» **Exercise requirements**
Across all the records, filter for lines with the word "target" and copy them.

» **Data supplied**
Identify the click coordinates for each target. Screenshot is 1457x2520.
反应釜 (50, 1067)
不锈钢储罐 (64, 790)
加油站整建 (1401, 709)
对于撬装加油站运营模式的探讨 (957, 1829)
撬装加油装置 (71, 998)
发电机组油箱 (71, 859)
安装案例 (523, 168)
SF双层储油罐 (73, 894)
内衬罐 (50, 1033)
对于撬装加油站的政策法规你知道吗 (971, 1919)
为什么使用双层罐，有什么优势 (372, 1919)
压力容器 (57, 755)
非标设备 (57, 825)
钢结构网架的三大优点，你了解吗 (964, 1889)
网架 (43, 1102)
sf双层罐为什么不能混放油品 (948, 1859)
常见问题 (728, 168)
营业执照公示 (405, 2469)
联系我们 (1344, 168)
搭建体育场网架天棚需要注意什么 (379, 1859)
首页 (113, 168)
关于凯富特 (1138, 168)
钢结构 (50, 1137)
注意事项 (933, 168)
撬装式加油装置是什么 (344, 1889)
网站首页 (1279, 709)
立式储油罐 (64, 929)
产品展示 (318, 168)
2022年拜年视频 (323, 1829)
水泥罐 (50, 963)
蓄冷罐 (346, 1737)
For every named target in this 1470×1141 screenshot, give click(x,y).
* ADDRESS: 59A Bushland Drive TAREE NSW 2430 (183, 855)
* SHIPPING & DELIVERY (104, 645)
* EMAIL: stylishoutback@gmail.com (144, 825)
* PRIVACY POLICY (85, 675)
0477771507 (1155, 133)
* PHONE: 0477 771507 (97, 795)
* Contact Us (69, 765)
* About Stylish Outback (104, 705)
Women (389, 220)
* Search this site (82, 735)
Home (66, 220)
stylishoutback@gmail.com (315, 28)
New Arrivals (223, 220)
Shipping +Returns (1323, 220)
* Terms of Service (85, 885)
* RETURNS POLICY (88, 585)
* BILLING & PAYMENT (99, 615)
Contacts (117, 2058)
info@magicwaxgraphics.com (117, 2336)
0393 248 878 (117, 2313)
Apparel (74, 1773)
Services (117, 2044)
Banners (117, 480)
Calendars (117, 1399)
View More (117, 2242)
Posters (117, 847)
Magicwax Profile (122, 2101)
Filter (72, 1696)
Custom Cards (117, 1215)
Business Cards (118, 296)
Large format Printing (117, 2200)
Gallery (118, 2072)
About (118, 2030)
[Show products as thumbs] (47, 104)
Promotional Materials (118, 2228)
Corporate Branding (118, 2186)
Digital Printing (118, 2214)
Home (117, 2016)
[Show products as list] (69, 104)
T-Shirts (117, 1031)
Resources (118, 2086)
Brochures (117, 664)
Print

» **Written response**
Identify the click coordinates for each target. Screenshot is 1457x2520.
For every named target in this 1470×1141 screenshot, give click(x,y).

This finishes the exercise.